Word and item position data:
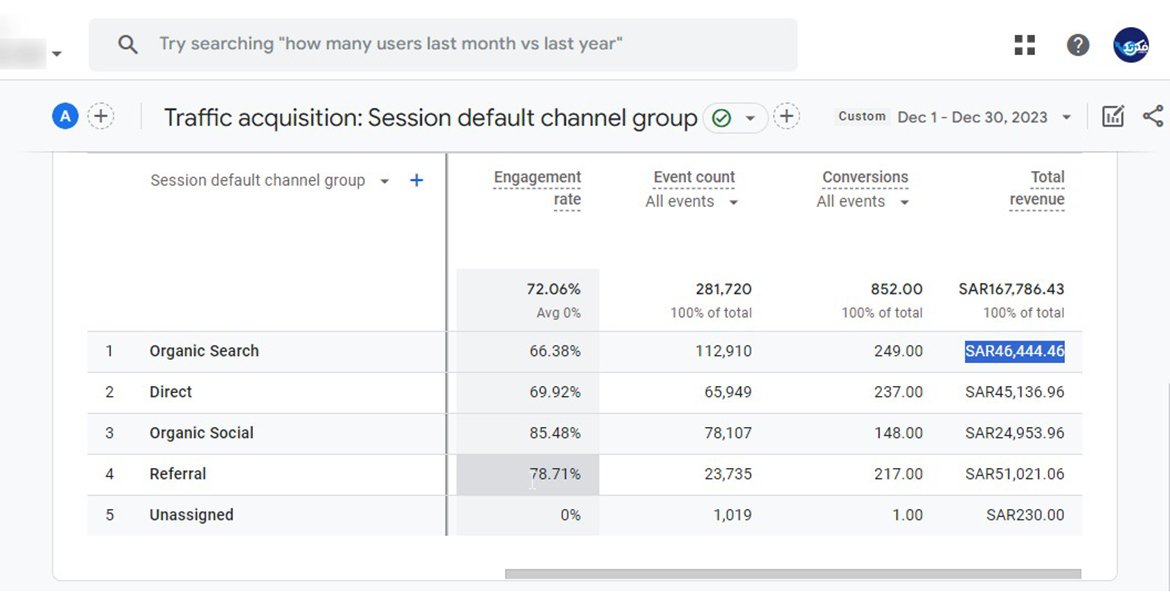Viewport: 1170px width, 604px height.
Task: Click the Help question mark icon
Action: tap(1078, 45)
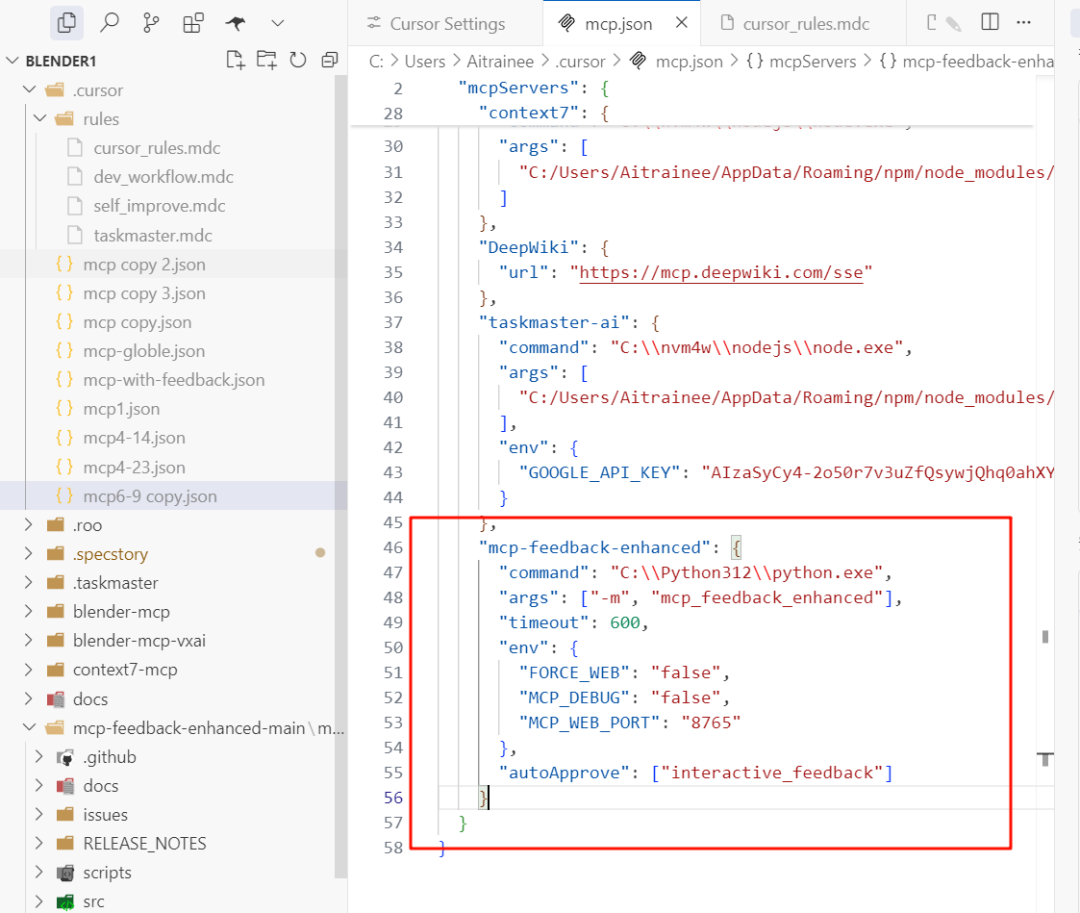1080x913 pixels.
Task: Close the mcp.json tab
Action: (x=681, y=23)
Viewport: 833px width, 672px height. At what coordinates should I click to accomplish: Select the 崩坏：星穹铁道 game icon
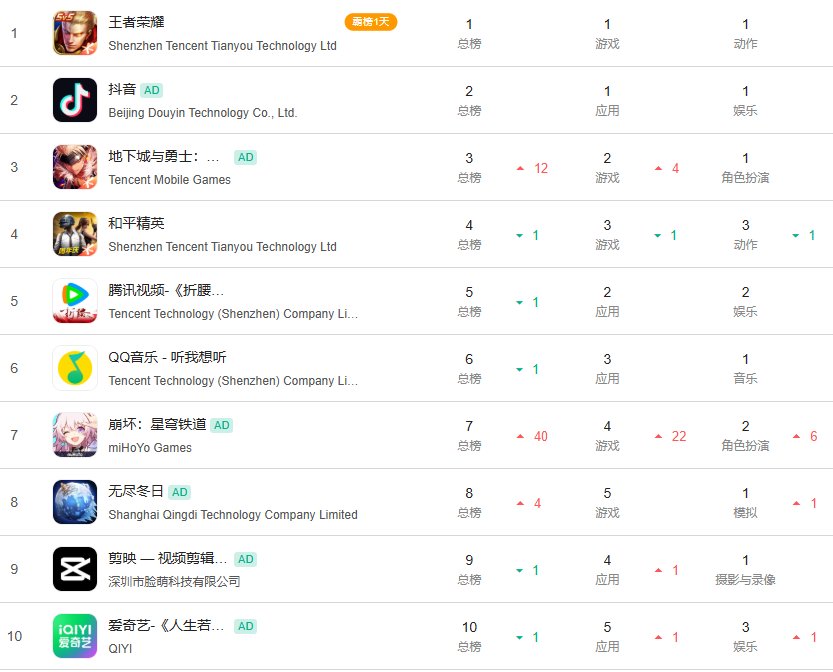(x=75, y=435)
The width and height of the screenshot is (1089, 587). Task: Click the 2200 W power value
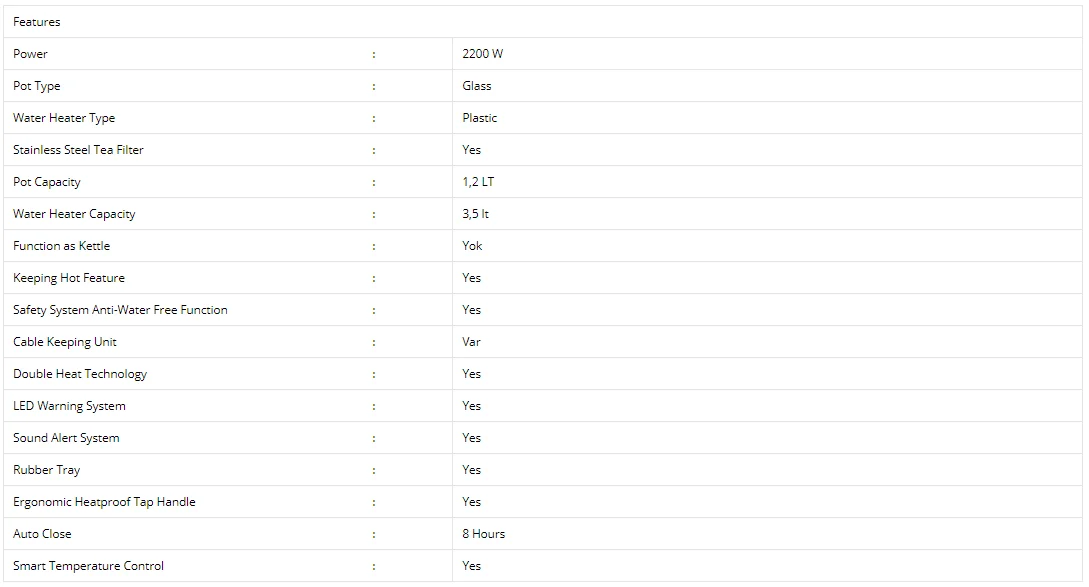pos(483,53)
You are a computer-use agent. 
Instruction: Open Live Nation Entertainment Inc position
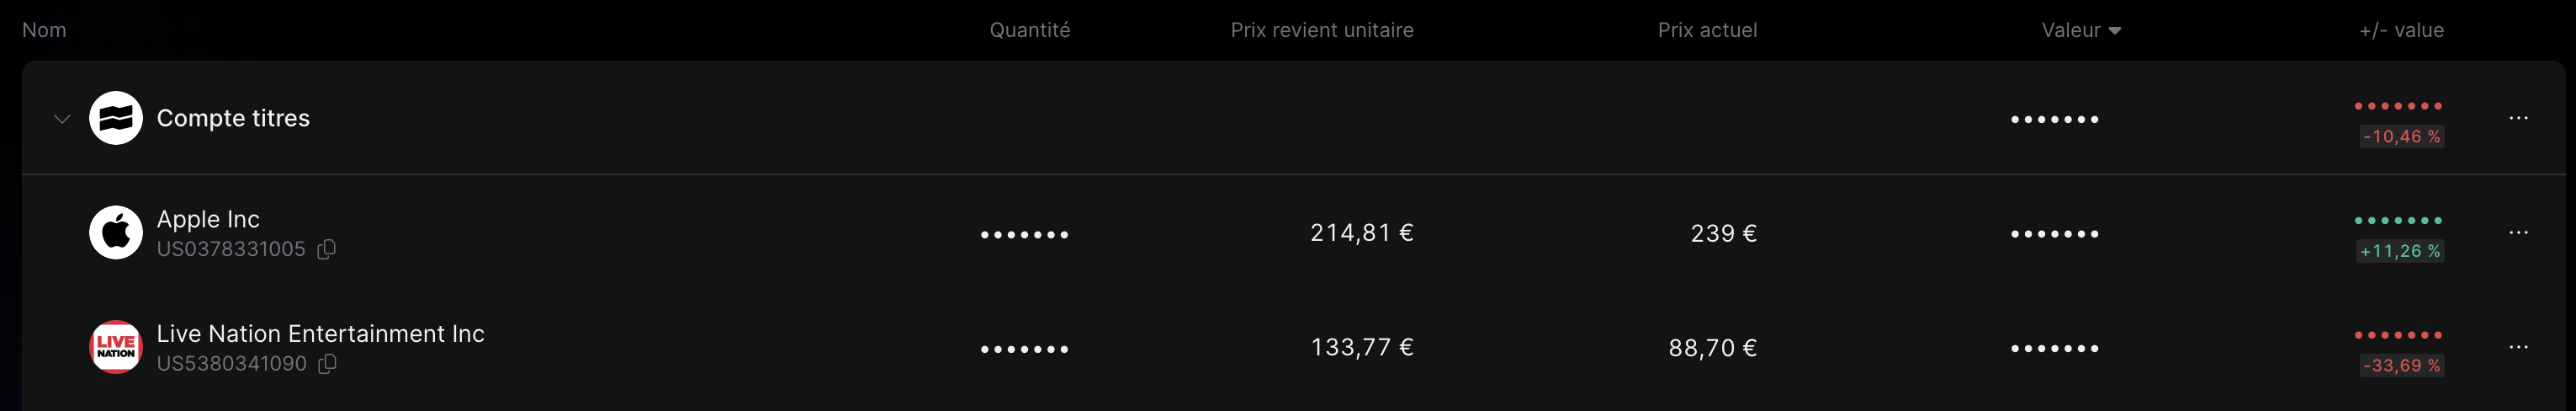click(320, 333)
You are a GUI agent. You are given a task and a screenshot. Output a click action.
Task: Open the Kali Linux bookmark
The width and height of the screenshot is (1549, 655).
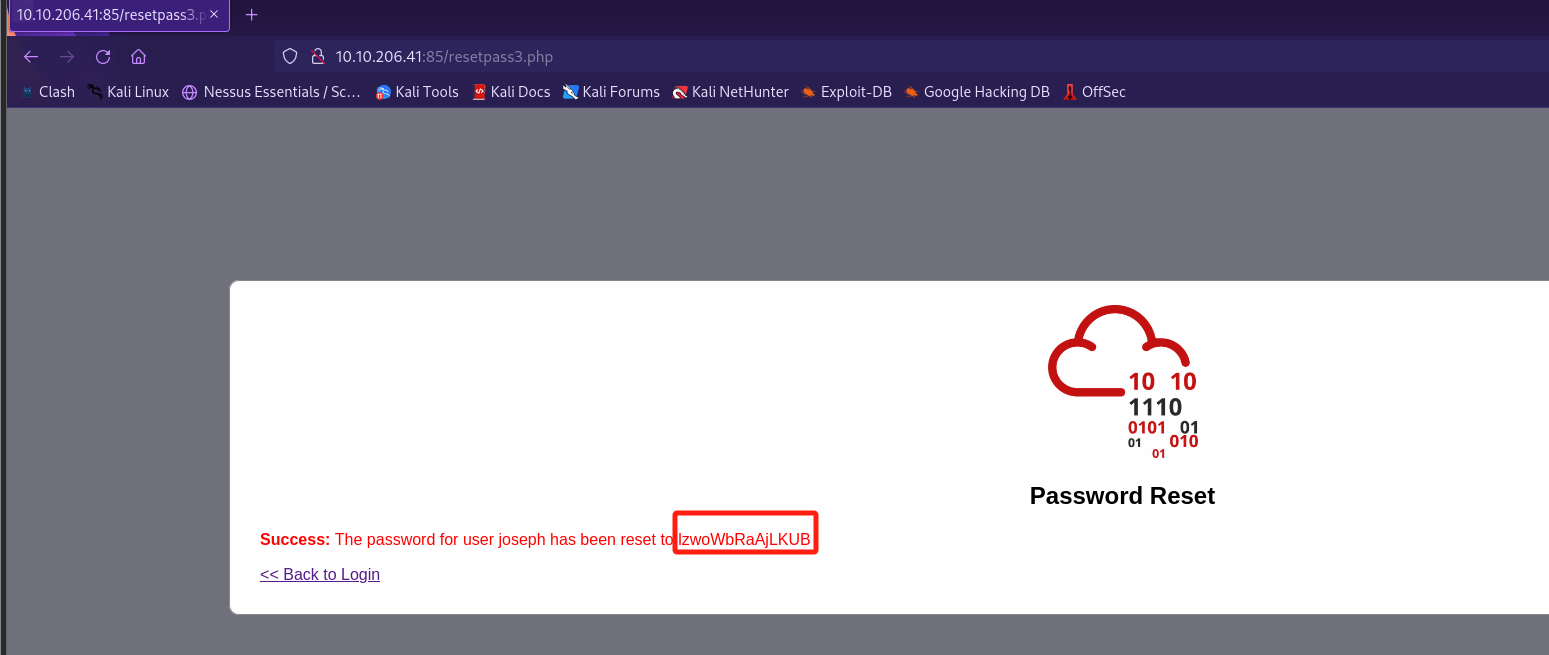128,92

**Goal**
Rewrite the lines from the one containing "The width and height of the screenshot is (1089, 587)." through the end of the data, inclusive, replacing "screenshot" with "screen capture" and changing nothing else. Give only those lines, and omit the pictures.

**Written answer**
The width and height of the screen capture is (1089, 587). Task: Click the 2200 W power value
pos(483,53)
You are a computer-use agent. 
Instruction: Open Live Nation Entertainment Inc position
click(320, 333)
You are a GUI agent. You are given a task and a screen capture. Output a click action.
Task: Open the Kali Linux bookmark
The width and height of the screen capture is (1549, 655).
128,92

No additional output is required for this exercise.